Si tout se passe bien, il faut s'en rendre compte. Il n'est pas facile d'avoir conscience de son bonheur, encore moins de sa chance. On mesure beaucoup plus aisément son infortune. Pourtant, c'est précisément quand la vie vous accorde son plus beau sourire qu'il faut le lui rendre. “On reconnaît le bonheur, paraît-il, au bruit qu'il fait quand il s'en va”. Souvent, c'est trop tard. Il ne vous reste alors que le regret, l'amertume, la nostalgie.

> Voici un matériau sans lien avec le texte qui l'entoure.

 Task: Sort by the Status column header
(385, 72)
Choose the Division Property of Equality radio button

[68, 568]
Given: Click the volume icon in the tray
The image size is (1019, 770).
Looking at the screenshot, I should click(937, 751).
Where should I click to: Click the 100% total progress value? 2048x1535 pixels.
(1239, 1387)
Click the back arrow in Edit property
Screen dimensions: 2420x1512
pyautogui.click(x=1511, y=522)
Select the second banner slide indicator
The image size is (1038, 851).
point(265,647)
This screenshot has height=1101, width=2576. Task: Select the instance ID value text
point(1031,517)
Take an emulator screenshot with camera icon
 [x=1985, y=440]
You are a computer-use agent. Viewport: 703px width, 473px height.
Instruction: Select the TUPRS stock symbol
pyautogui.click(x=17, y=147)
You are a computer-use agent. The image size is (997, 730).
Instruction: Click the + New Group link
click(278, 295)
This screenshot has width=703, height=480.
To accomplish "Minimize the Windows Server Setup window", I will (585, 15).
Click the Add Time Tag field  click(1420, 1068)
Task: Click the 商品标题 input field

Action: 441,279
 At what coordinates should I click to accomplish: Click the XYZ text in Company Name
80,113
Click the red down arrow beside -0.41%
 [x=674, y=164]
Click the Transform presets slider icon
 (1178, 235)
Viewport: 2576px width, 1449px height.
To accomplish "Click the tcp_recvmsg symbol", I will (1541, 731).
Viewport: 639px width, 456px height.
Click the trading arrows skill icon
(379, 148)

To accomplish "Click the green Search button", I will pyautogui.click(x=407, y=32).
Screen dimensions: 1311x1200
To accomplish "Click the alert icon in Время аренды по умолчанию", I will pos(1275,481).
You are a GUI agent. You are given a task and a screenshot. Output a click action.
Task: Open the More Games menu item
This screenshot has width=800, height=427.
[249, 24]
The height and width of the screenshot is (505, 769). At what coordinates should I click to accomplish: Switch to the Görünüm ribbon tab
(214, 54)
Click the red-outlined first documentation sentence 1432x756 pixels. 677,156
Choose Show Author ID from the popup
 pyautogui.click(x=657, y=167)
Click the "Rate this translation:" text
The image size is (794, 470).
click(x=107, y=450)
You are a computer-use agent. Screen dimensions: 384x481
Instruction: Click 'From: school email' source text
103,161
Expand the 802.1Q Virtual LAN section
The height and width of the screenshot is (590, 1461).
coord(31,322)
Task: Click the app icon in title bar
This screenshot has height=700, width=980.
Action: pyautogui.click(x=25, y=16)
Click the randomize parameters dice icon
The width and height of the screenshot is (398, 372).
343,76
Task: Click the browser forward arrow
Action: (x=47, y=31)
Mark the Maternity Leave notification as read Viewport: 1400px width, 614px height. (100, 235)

La chance doit se vivre éveillé. Le destin est railleur, et si vous profitez aujourd'hui d'un vent favorable, gardez à l'esprit qu'un vent contraire peut se lever à tout moment. L'idée n'est pas de ternir le moment profitable, bien entendu, mais d'en comprendre le caractère éphémère pour en profiter d'autant plus.
“Pendant la faveur de la fortune,
il faut se préparer à la défaveur”.
Montaigne
Si la vie nous apprend bien une chose, je crois, c'est ceci. La roue tourne, la chance est rarement perpétuelle. Il y a des bad beats, des contrecoups, des surprises. Benoit Poelvoorde cite dans une interview José Garcia à ce sujet : “sois gentil avec les gens quand tu montes l'escalier, parce que tu les recroiseras en descendant”.
Bien sûr, le pendant de tout cela est pour le moins rassurant : si la chance tourne, elle rattrape aussi le désespéré. Les bonnes choses ont une fin, certes ; mais les mauvaises également. Le temps, en passant, offre de nouvelles possibilités à tout un chacun. Il efface les remords, cicatrise les plaies, rebat les cartes.
Les jeux ne sont jamais faits. Il est toujours temps de se refaire.
Et si tout va pour le mieux, donc, si la chance vous sourit, ne soyez pas inquiets, mais prenez conscience de votre fortune.